3. L'arrêté en litige, après avoir visé les textes applicables, fait état de la situation administrative de M. A..., ainsi que des éléments liés à sa situation personnelle. En particulier, il indique quels documents ont été versés au dossier afin d'établir l'intégration professionnelle de l'intéressé, et mentionne que M. A... est célibataire et sans enfants et ne peut être regardé comme dépourvu d'attaches dans son pays d'origine. Par ailleurs, alors qu'il ne ressort pas des pièces du dossier que le requérant aurait porté à la connaissance des services préfectoraux les craintes qui avaient motivé sa demande d'asile en 2017, il ne peut être reproché à l'arrêté litigieux de ne pas en faire état. La décision de refus de titre de séjour énonce ainsi les considérations de droit et de fait qui en constituent le fondement. Par suite, les moyens tirés de l'insuffisante motivation de cette décision et du défaut d'examen de la situation personnelle de M. A... doivent être écartés. En outre, cette motivation ne révèle pas une erreur de droit dès lors qu'il résulte des mentions de l'arrêté que sa demande d'admission exceptionnelle au séjour a bien été examinée, en application du paragraphe 42 de l'article 4 de l'accord franco-sénégalais du 23 septembre 2006, " en application de la législation française ". Ce moyen doit par suite également être écarté.

4. En deuxième lieu, aux termes de l'article L. 435-1 du code de l'entrée et du séjour des étrangers et du droit d'asile : " L'étranger dont l'admission au séjour répond à des considérations humanitaires ou se justifie au regard des motifs exceptionnels qu'il fait valoir peut se voir délivrer une carte de séjour temporaire portant la mention " salarié ", " travailleur temporaire " ou " vie privée et familiale ", sans que soit opposable la condition prévue à l'article L. 412-1 (...) ".

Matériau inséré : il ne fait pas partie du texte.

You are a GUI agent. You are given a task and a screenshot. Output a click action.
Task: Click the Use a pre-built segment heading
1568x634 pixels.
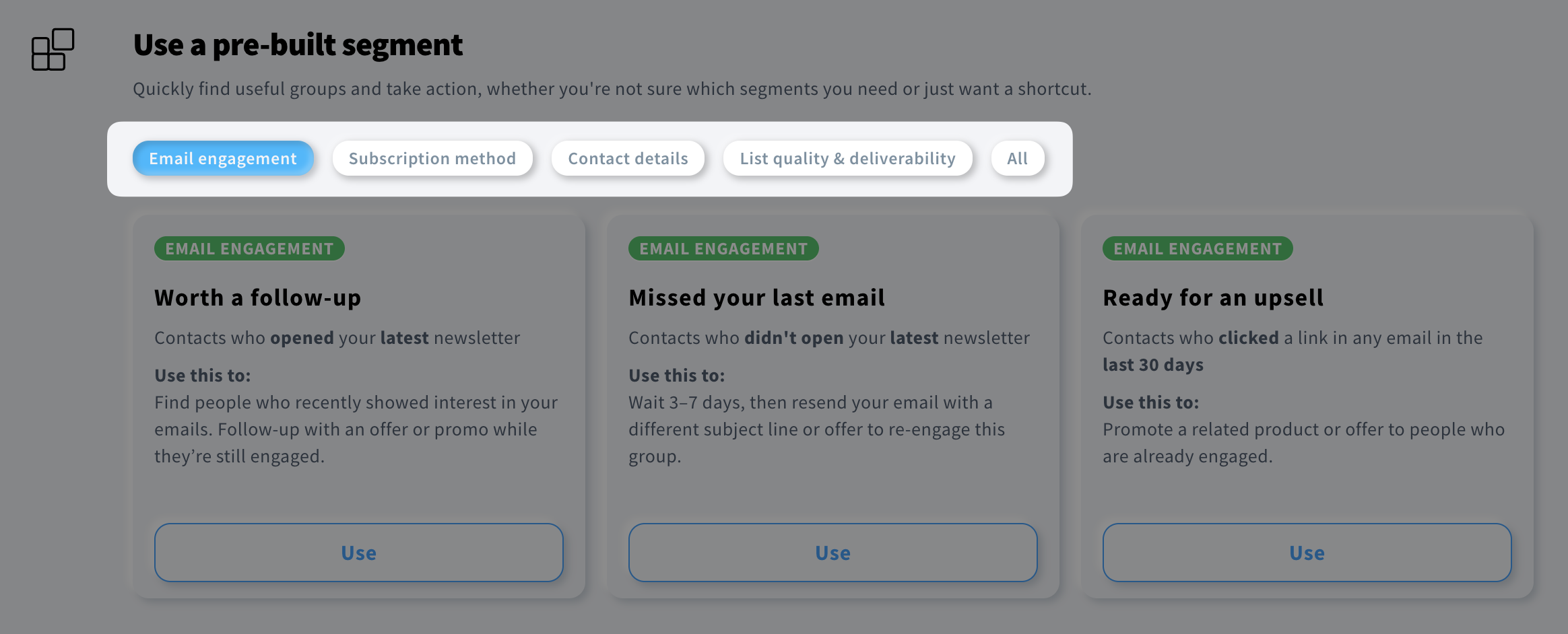click(x=298, y=45)
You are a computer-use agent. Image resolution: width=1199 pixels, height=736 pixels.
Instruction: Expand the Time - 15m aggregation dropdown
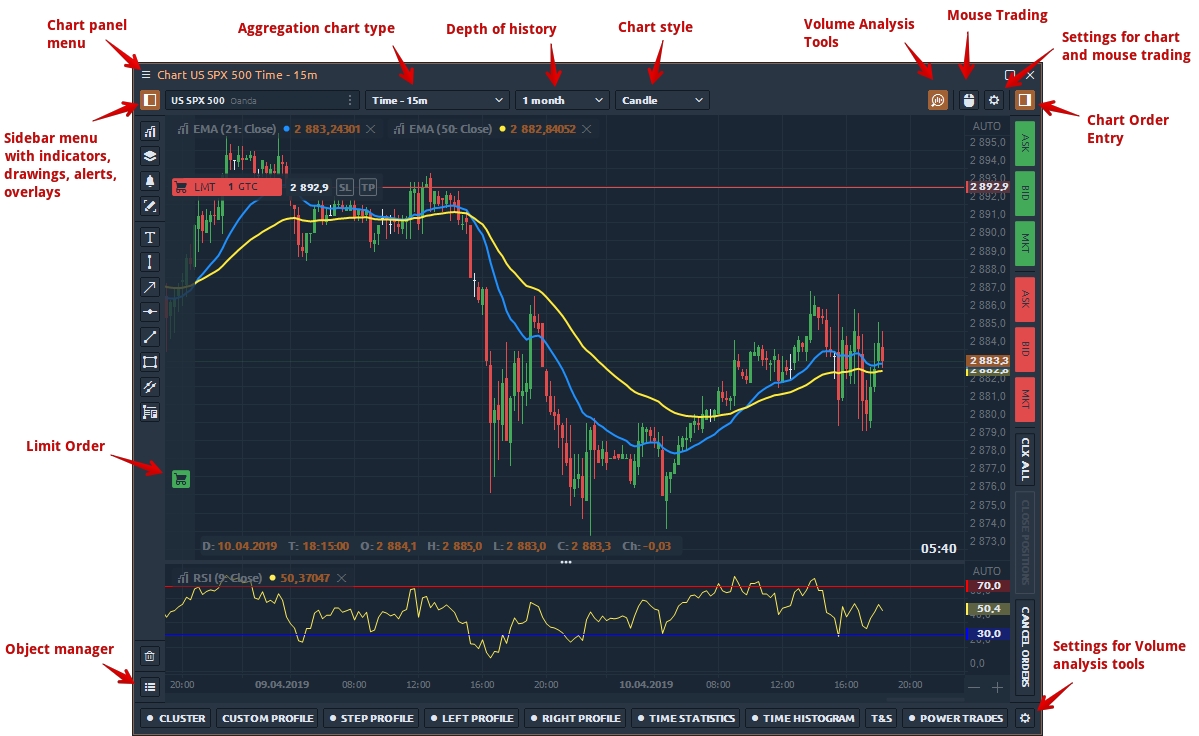[438, 100]
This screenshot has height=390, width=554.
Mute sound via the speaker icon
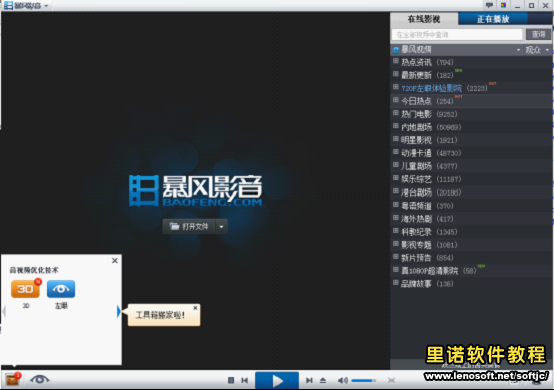point(342,380)
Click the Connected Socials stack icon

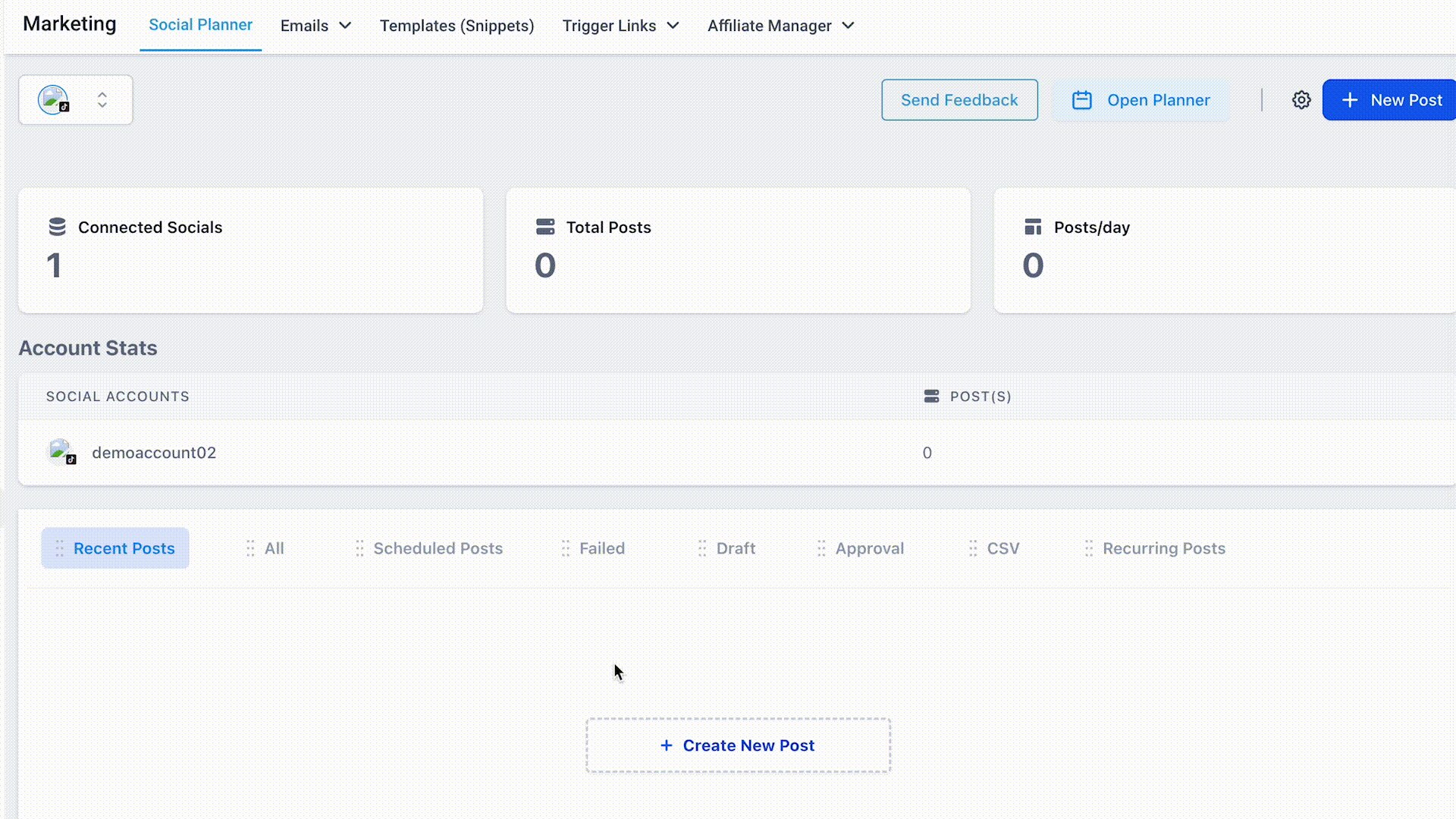pos(57,227)
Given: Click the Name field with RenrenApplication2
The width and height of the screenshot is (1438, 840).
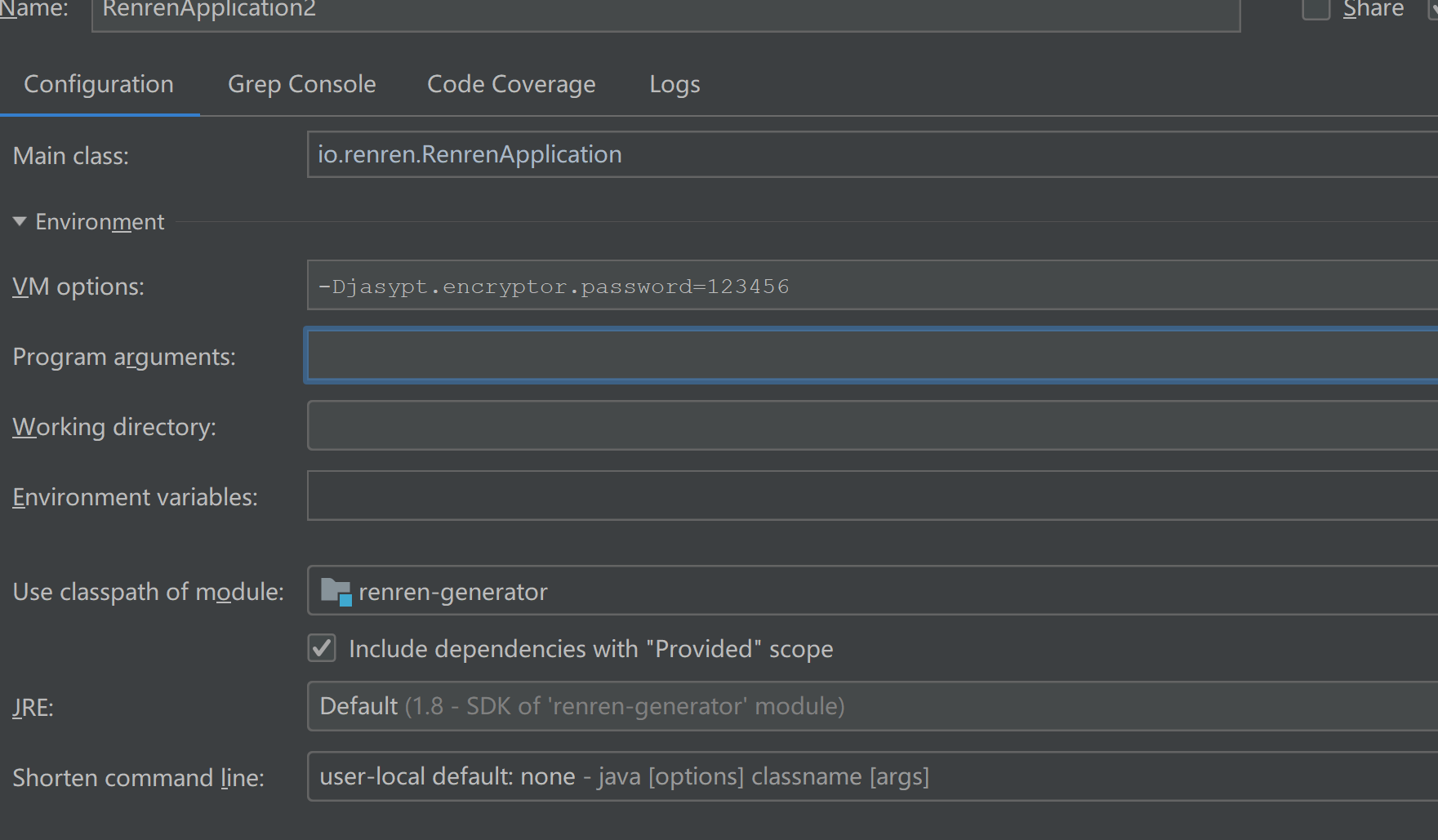Looking at the screenshot, I should (x=666, y=10).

5. M. A... est entré sur le territoire français au mois de juillet 2017, quelques mois avant sa majorité. Il a occupé un emploi en tant qu'" extra " en qualité de plongeur environ quatre mois au cours de l'année 2019, a obtenu un baccalauréat professionnel en spécialité " logistique ", et produit un contrat d'apprentissage conclu pour une durée d'un an entre le 13 octobre 2020 et le 12 octobre 2021 qui n'a toutefois pas été validé par l'organisme en charge de dépôt du contrat et n'est pas accompagné d'une inscription dans une formation en alternance. Ces seuls éléments ne caractérisent pas à eux seuls des motifs exceptionnels ou des considérations humanitaires justifiant l'octroi d'un titre de séjour portant la mention " salarié ". A cet égard, les différents justificatifs versés au dossier concernant des emplois occupés à compter du mois de février 2022, soit postérieurement à l'arrêté en litige, dont la légalité s'apprécie à la date à laquelle il a été pris, ne peuvent être pris en compte concernant l'intégration professionnelle de M. A.... Par ailleurs, l'intéressé est célibataire et sans enfant sur le territoire français. Si M. A... soutient avoir créé des liens fort avec une famille d'accueil qui l'aurait recueilli, il ne verse au dossier qu'un acte notarié, établi le 3 février 2022, soit postérieurement à la décision litigieuse, de recueil de consentement à l'adoption, qui ne constitue qu'une phase préparatoire à la procédure judiciaire d'adoption simple. Ainsi, il ne peut être regardé comme ayant fixé le centre de ses intérêts personnels et familiaux sur le territoire national, en l'absence de liens suffisamment stables et anciens, et alors qu'il ne ressort par ailleurs pas des pièces du dossier qu'il serait dépourvu d'attaches dans son pays d'origine, où il a vécu jusqu'à l'âge de dix-sept ans. Enfin, son bénévolat auprès de la bibliothèque diocésaine de Saintes, à raison de deux après-midis par semaine, ne peut être regardé à lui seul comme caractérisant des motifs exceptionnels ou des considérations humanitaires justifiant que lui soit accordé un titre de séjour au regard de sa vie privée et familiale. Au regard de l'ensemble de ces éléments, le préfet de la Charente-Maritime n'a pas méconnu les dispositions de l'article L. 435-1 du code de l'entrée et du séjour des étrangers et du droit d'asile en refusant de délivrer à M. A... un titre de séjour.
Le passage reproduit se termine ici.